Nationally, the fiscal impact of human-elephant conflict to farmers in NG11 is small. At USD 10,000 annually this is less than the license fee to hunt an elephant in Botswana (USD 15,000; Sharp, Reference Sharp2007). The income generated from hunting one elephant would more than cover payments to every farmer should a performance payment scheme be introduced. Similarly, revenue generated from problem elephant control in Zimbabwe went some way to replacing dysfunctional crop damage compensation schemes (Hoare, Reference Hoare1995).

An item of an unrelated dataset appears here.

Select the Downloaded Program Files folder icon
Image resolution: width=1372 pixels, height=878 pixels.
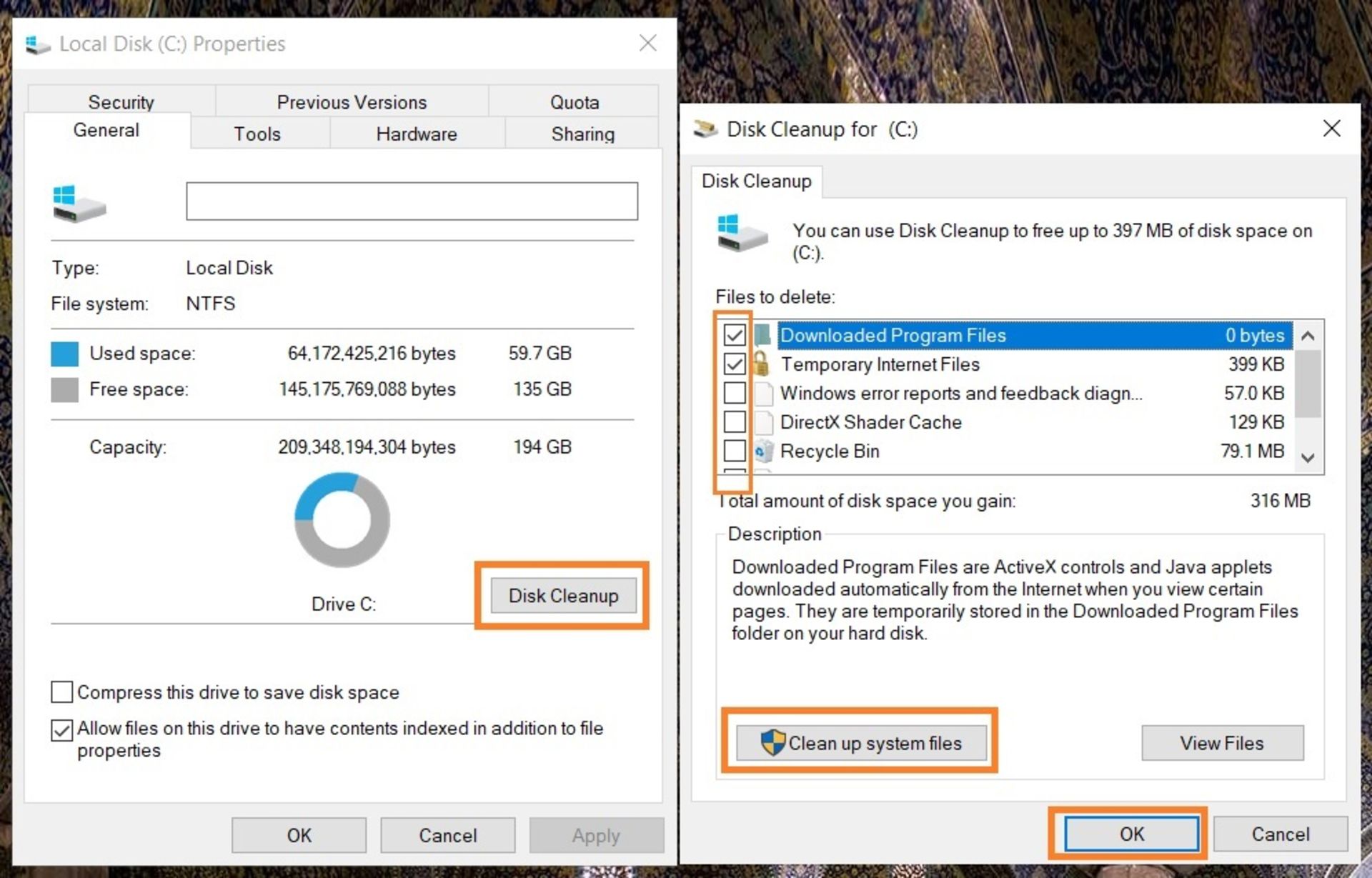pyautogui.click(x=763, y=334)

In conclusion, we have outlined, based on our examination of the spatial-temporal distribution of elephants and people, a new approach that could be developed to help alleviate the causes of elephant crop raiding in north-west Botswana, and recommended that a more direct performance payment approach may jointly benefit government, local farmers and elephant conservation. Based on our recommendations the Botswana Department of Wildlife and National Parks (District Office, Maun, Botswana, pers. comm.) has agreed to present the performance payment approach for consideration to communities affected by human-elephant conflict in northern Botswana. This follows the integration of areas of northern Botswana into the Kavango-Zambezi Transfrontier Conservation Area, for which a Botswana government unit was recently established to coordinate activities, and that will include our call for a performance payment approach.
Acknowledgements
The Botswanan Department of Wildlife and National Parks provided logistical support and assistance during the aerial surveys. The project was funded by the Peace Parks Foundation and the US Fish & Wildlife Service, the latter through a grant to Conservation International's Southern African Wilderness Programme.
Biographical sketches
Tim P. Jackson has 17 years of research experience in mammalogy. His present research with the Conservation Ecology Research Unit (CERU) concerns the conservation and management of elephants throughout southern Africa. Sibangani Mosojane was the District Wildlife Coordinator with the Department of Wildlife and National Parks. Until 2007 he worked on mitigation measures for human-elephant conflict across Ngamiland District, where he also administered the management of wildlife resources. Sam M. Ferreira's research centres on mammal and bird conservation biology with emphasis on temporal dynamics and the factors influencing these. He coordinates aspects of the Elephant Programme at CERU. Rudi J. van Aarde is Director of CERU. His research examines the restoration of populations and communities as a contribution to conservation, with a focus on elephant conservation throughout southern Africa.